En este contexto, hablar de resiliencia es importante, pero debemos hacerlo con cuidado. La resiliencia puede ayudarnos a atravesar situaciones difíciles, adaptarnos a los cambios y continuar construyendo proyectos a pesar de la adversidad. Sin embargo, ser resilientes no significa tener que ser fuertes todo el tiempo, ni implica negar el miedo, la tristeza o la incertidumbre. Al contrario, también significa reconocer nuestra humanidad y fragilidad y permitirnos recibir apoyo.
Entonces, ¿cómo podemos cultivar la resiliencia en momentos como este, más allá de intentar simplemente “seguir adelante”?
Un primer paso es reconocer que no todos vivimos las crisis de la misma manera ni contamos con los mismos recursos para afrontarlas. Comprender las circunstancias del otro nos permite desarrollar empatía y acercarnos desde el cuidado. Las expresiones de ayuda, solidaridad y acompañamiento que hemos visto después del terremoto nos recuerdan, precisamente, el valor que tiene una comunidad cuando decide cuidarse mutuamente.
La resiliencia también puede construirse desde diferentes dimensiones de nuestra vida. Cuidar nuestro cuerpo, descansar y recuperar poco a poco nuestras rutinas es importante. También lo es reconocer y expresar nuestras emociones, sin juzgarnos por sentir miedo, tristeza o incertidumbre. Necesitamos, además, hablarnos con mayor compasión y evitar la autocrítica cuando no podemos responder como quisiéramos.
Finalmente, la resiliencia también significa acercarnos a los demás: ofrecer ayuda cuando podamos, pero también permitirnos recibirla.

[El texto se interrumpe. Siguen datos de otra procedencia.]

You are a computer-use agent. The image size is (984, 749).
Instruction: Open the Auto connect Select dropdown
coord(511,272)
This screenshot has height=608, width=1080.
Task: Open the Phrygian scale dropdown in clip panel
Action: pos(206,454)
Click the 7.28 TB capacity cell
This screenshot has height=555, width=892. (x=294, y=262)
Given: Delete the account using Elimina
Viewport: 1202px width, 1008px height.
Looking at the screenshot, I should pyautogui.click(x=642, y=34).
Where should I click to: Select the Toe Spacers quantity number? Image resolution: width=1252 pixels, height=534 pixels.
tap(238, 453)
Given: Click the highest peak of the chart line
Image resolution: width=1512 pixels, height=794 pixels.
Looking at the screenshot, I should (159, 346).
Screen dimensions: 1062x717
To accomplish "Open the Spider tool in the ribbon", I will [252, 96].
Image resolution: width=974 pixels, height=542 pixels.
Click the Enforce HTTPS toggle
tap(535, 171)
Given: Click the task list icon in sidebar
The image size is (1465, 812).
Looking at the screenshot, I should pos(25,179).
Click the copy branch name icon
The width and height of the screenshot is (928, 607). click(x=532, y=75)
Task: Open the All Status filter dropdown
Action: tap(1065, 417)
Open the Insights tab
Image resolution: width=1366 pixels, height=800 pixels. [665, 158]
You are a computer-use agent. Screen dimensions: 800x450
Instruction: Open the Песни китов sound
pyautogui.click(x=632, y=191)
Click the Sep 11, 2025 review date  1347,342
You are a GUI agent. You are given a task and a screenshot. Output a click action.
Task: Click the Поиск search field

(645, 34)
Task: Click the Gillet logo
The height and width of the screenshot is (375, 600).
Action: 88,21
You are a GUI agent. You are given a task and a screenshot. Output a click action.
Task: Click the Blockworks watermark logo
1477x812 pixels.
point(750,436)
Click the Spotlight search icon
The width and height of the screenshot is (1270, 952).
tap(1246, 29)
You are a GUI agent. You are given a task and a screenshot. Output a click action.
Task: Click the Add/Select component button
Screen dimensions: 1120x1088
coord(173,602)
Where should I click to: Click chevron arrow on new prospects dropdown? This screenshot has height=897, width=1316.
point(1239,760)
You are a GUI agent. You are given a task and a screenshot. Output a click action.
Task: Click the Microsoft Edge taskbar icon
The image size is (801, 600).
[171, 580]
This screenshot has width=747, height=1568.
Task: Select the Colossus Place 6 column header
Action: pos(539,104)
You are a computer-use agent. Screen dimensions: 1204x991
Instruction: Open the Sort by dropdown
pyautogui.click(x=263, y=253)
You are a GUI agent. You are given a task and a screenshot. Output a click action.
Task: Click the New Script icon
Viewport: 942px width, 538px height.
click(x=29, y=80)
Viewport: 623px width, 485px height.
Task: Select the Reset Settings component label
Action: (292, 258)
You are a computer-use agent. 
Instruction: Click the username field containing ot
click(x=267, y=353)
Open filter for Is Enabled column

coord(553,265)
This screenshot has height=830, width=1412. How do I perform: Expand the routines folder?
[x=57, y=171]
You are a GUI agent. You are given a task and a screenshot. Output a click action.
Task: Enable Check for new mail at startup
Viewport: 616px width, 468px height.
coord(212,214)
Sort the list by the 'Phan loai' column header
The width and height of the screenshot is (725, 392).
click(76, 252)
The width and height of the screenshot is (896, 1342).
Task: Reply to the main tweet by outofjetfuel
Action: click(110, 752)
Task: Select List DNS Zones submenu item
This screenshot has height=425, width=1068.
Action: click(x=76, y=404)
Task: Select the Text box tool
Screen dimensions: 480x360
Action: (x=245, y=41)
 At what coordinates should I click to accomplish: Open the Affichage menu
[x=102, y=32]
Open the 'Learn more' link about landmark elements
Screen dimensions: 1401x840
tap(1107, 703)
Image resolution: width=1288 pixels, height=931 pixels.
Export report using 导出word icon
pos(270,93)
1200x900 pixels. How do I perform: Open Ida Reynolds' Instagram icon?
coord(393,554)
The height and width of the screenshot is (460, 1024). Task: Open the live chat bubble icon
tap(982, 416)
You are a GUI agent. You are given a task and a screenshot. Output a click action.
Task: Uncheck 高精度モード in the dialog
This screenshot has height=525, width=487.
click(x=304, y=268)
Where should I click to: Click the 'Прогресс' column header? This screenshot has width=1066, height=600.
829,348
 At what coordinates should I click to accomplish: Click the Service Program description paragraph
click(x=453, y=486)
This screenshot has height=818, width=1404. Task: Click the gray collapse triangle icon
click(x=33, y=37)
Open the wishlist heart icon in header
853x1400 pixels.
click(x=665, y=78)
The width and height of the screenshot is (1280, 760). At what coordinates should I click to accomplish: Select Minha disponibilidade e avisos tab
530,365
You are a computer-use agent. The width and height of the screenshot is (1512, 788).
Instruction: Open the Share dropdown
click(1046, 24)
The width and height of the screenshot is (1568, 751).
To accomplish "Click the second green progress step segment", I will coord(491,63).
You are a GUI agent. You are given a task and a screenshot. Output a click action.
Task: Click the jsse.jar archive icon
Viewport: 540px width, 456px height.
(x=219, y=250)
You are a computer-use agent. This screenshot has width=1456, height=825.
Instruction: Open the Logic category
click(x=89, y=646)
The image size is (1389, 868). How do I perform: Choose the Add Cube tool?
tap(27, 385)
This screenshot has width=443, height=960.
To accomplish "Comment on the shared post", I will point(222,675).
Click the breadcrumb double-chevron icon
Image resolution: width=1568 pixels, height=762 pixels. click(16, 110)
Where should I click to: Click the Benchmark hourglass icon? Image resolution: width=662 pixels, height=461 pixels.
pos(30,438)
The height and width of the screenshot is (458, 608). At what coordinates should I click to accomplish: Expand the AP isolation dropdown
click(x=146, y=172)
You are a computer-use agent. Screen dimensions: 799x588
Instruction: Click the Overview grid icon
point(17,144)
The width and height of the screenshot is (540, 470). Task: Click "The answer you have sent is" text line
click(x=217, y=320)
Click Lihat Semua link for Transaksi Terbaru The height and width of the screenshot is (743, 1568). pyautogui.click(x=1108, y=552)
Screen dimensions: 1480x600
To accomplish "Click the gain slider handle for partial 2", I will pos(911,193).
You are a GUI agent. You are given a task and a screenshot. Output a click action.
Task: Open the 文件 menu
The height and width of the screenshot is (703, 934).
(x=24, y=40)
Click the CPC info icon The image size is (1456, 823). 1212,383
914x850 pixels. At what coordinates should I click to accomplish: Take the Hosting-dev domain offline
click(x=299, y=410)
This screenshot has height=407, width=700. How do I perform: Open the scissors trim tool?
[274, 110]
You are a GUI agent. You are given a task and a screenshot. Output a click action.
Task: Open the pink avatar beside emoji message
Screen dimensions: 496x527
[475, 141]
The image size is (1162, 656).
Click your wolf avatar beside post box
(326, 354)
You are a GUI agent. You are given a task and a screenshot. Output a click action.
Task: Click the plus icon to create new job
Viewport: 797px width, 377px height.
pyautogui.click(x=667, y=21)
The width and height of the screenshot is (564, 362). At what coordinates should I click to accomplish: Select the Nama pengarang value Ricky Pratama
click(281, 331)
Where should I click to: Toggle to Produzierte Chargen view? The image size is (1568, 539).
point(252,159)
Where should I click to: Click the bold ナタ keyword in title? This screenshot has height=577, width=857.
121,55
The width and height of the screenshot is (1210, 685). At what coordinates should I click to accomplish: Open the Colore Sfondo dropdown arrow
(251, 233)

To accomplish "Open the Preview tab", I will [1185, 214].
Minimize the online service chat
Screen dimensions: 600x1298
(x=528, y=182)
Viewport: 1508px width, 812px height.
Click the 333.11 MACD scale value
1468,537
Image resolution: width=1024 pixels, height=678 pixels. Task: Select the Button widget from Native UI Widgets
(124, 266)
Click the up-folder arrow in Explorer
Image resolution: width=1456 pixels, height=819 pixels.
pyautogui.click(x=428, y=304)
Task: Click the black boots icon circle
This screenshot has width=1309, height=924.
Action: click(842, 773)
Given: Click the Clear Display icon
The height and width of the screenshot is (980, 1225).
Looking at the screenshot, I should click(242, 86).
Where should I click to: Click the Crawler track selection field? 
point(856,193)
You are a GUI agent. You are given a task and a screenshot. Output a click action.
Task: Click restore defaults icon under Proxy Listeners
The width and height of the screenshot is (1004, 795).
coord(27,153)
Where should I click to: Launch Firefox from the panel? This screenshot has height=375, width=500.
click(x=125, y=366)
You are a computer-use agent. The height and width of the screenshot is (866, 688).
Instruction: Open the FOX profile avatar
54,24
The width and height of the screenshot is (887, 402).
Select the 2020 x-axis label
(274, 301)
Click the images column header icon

Y puede significar encontrar, incluso en medio de la dificultad, valores que nos sostengan, como la esperanza, la autocompasión, el agradecimiento, la solidaridad y el sentido de pertenencia.
Ser resilientes no significa no quebrarnos. A veces significa reconocer que necesitamos apoyo, permitirnos sentir y, poco a poco, reconstruirnos junto a otros.